THE ROMANS WERE HERE
Writing about Witnesham in ‘The Kings England’ (1941) Arthur Mee mentions a Roman find: ‘Its treasures are the Tudor Hall, the vicarage, and a clerestoried church 700 years old’. There were lilies growing in the moat of the old vicarage, which burned down… The chestnuts in the garden of the new vicarage were a marvellous spectacle. Sycamores shade the path of the churchyard, which has also pines and cedars. Here is the oldest relic, a stone said to be Roman, converted into a tombstone, and carved in 18th.C with a skull and crossbones’.
Just a few isolated finds, listed below, indicate that the Roman conquerors roamed the woods and tracks near to and along the river valley that became known as Witnesham, or the oak forests on the high ground of Swilland.

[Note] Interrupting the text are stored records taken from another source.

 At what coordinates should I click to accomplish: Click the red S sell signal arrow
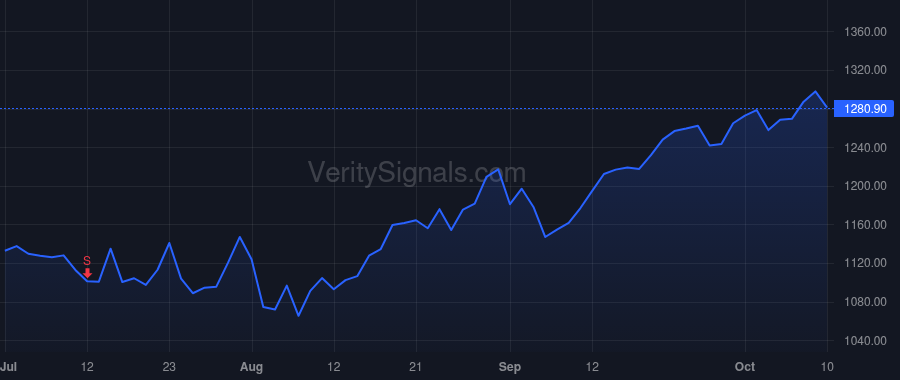pos(87,273)
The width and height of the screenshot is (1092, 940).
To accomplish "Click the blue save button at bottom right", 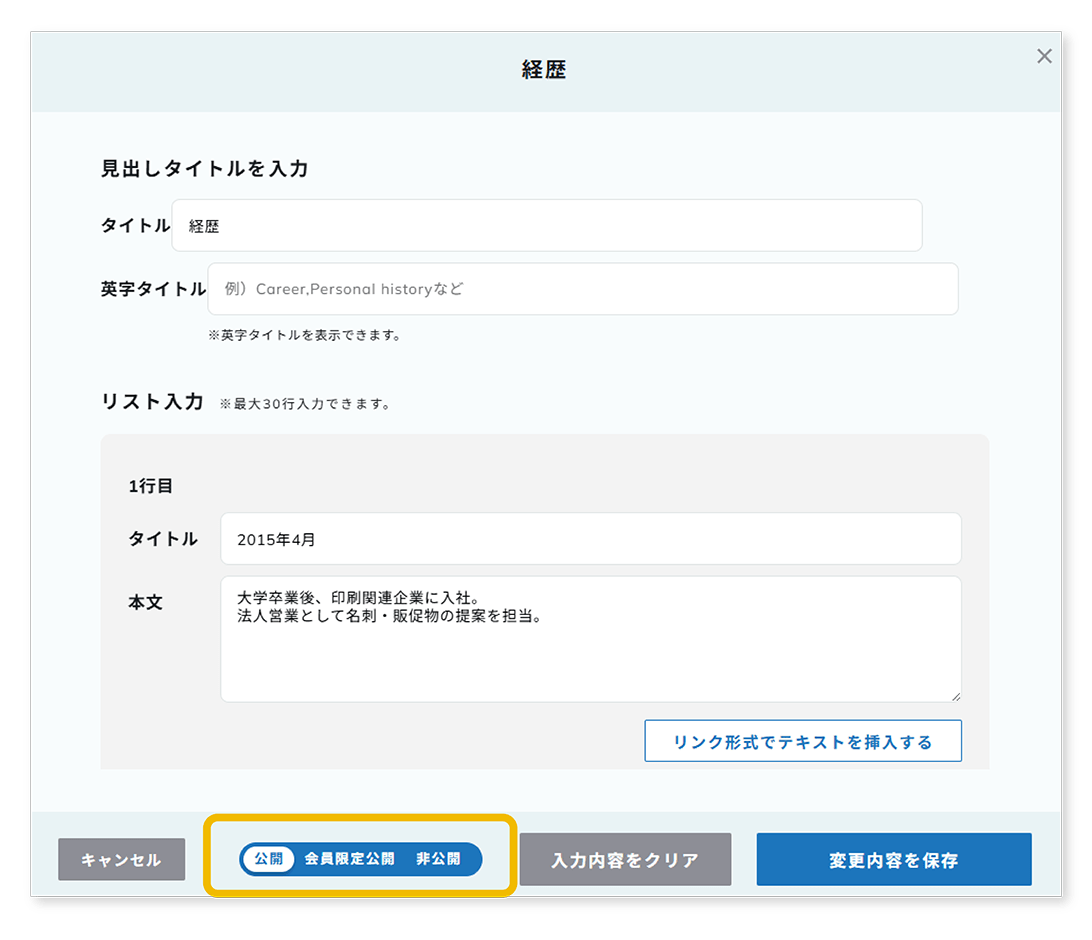I will tap(894, 858).
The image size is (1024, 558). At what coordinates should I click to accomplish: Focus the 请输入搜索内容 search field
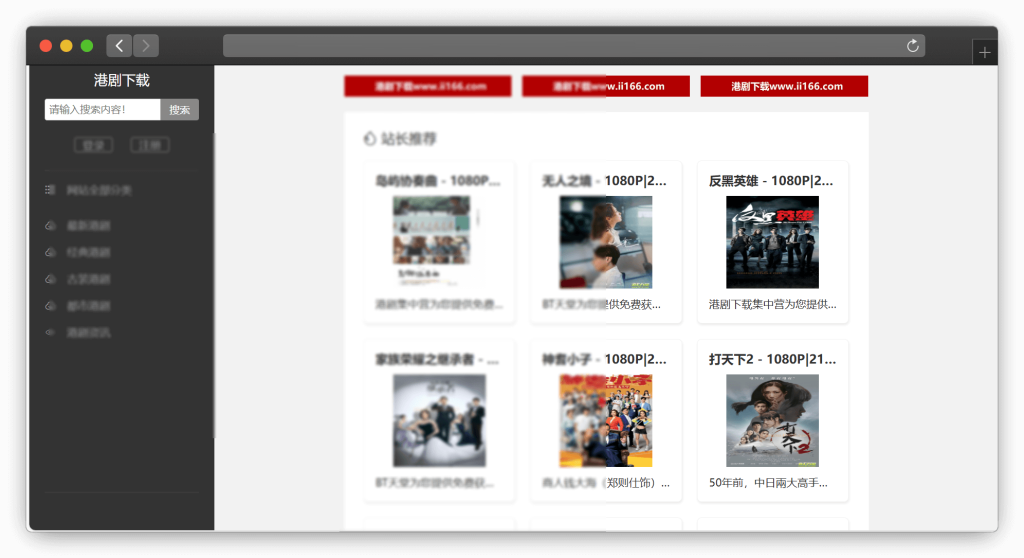[102, 110]
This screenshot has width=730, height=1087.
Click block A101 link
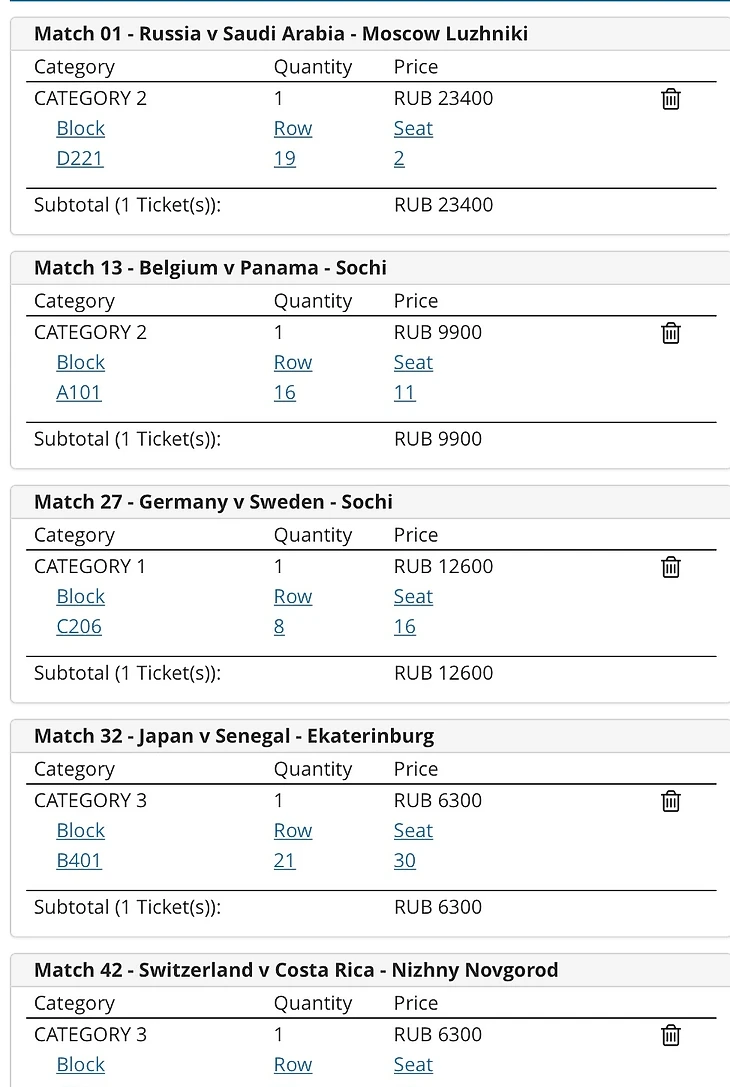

The Roman road which borders Swilland runs from Coddenham to Hatcheston, and probably to Snape, to the west of Aldeburgh on the coast, where there have been a considerable number of Roman finds including salt pans. (Snape from Snaep - Saxon for ‘boggy place) The road skirts Otley and Burgh, where there forts or wooden watchtower palisades. The Anglo-Saxon ‘Burgh’ means something like ‘stronghold’, so we can guess at an Anglo-Saxon fort dating from the Viking wars of the ninth and tenth centuries, whose builders often used Roman remains, erecting large wooden palisades backed with earth.
The Romans imported cattle to feed their armies. The continental ‘bos longifrons’, the shape of the skull and the manner in which the horns grow out from it quite different from the ‘bos primogenius’ of the original ox which roamed these islands before the dawn of history.
Roman bread was an improvement on the hard native loaves. Wheat was ground by pouring wheat through the hole in the centre of a large flat grindstone, which was set on a slightly conical , equal sized round stone beneath. Slaves pushed the upper stone round, the grain became a coarse flour which trickled out of one or more runnels in the lower stone. Leavened with yeast, left to rise slowly by the warm stove, kneaded again, rising again before being baked in a hot oven, this was bread very similar to that which we know today as ‘whole wheat’.The climate was temperate two thousand years ago, and the Romans could grow grapes here successfully, to make the wine the Romans enjoyed. The main meal of a wealthy Roman might be dormice, sucking pig, sheep, lobster brought by fast horse from the coast, trout and of course a staple of Roman diet, oysters. There were several oyster beds in the rivers around here, maybe even the Fynn itself. Special feasts could include stuffed thrushes, baked hams, chicken, eggs, barley dumplings boiled in broth with celery and pepper, snails. The slaves ate fairly well, the broth including pigs insides, scraps of fish, herbs flour, even onions. All this fine food could be finished of with dishes made of nuts, ginger, aniseed and honey, or a pudding made with rose petals and a pastry of flour and oil, pears, plums and walnuts brought from what is now Italy.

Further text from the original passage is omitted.